▶ **Dataset content**
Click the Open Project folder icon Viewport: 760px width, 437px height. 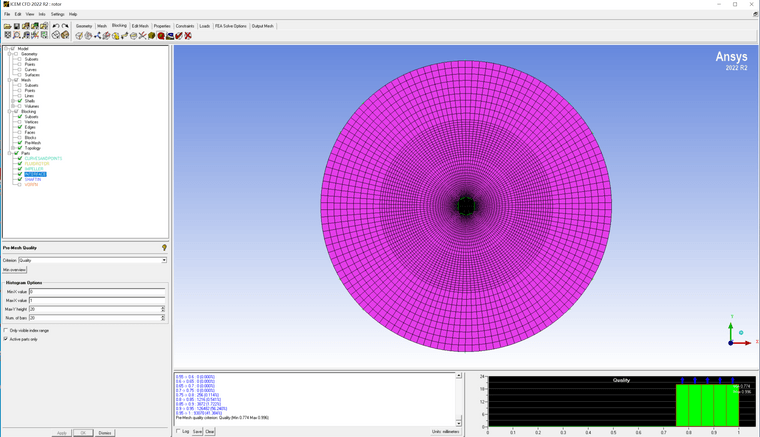pos(8,26)
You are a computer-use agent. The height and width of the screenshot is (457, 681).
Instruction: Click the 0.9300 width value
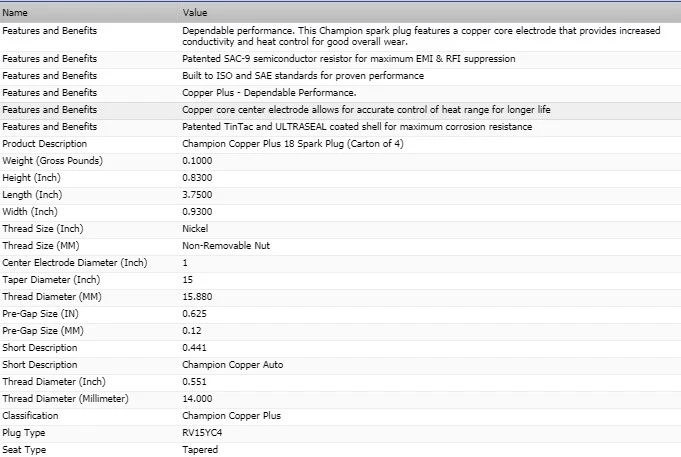[197, 212]
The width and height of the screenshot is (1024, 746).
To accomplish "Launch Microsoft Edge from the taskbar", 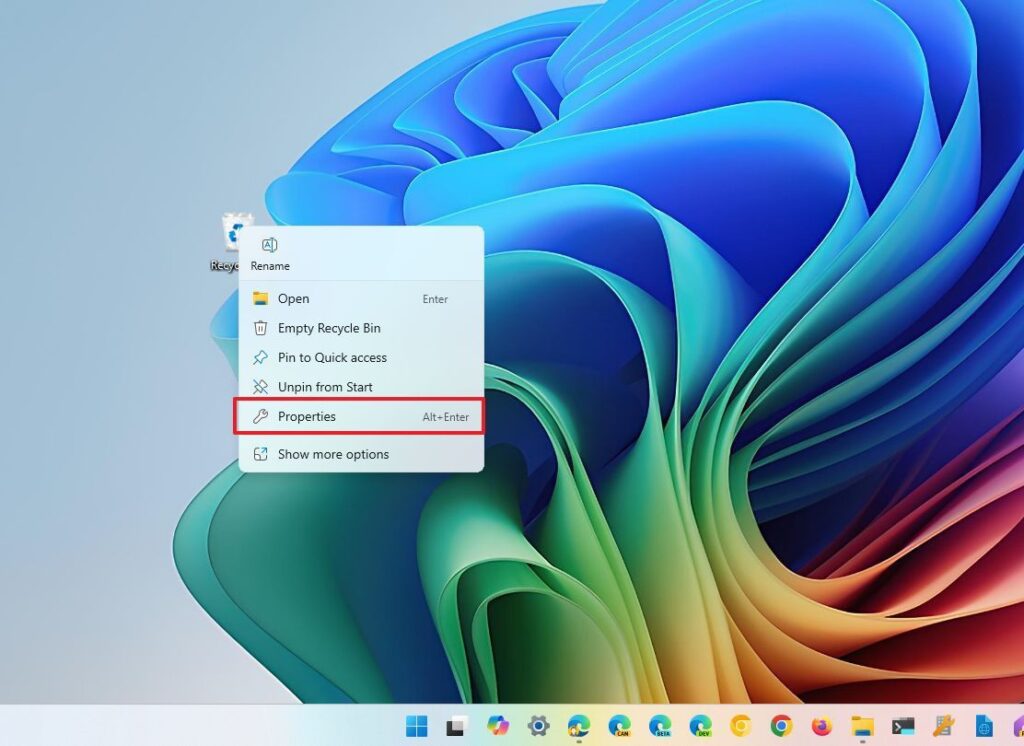I will point(578,725).
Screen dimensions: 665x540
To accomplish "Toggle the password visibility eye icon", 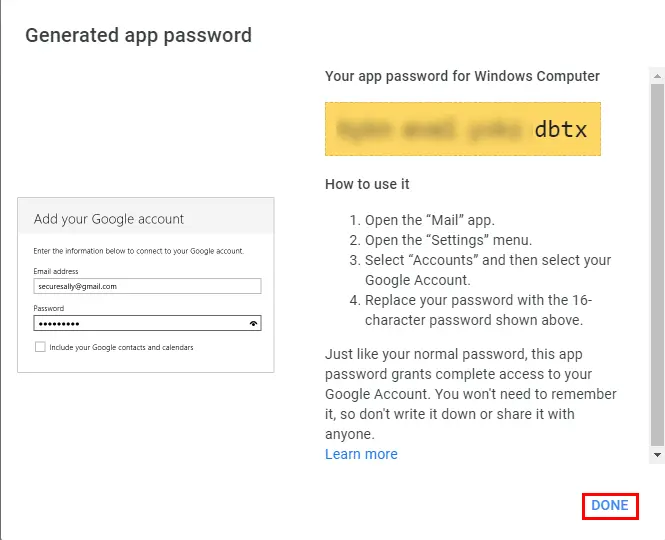I will point(254,324).
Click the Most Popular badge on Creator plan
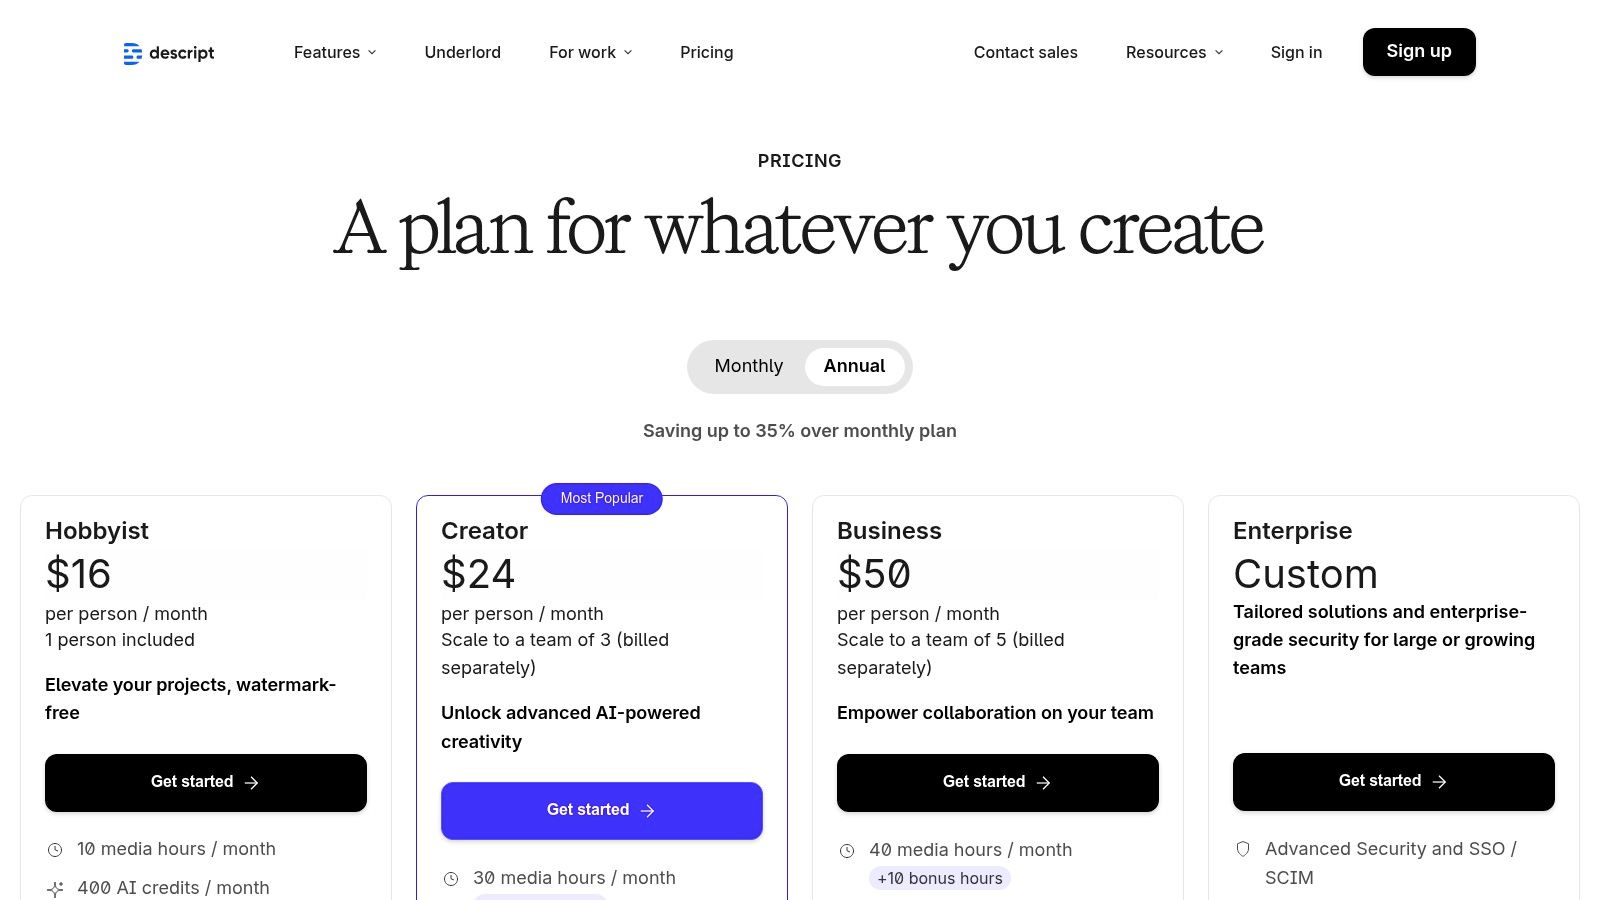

▶ **Instructions to follow**
Look through the entries above for the word "screenshot". Copy every line where it shows up.

▶ **Output of the task**
You are a computer-use agent. The height and width of the screenshot is (457, 681).
The width and height of the screenshot is (1024, 746).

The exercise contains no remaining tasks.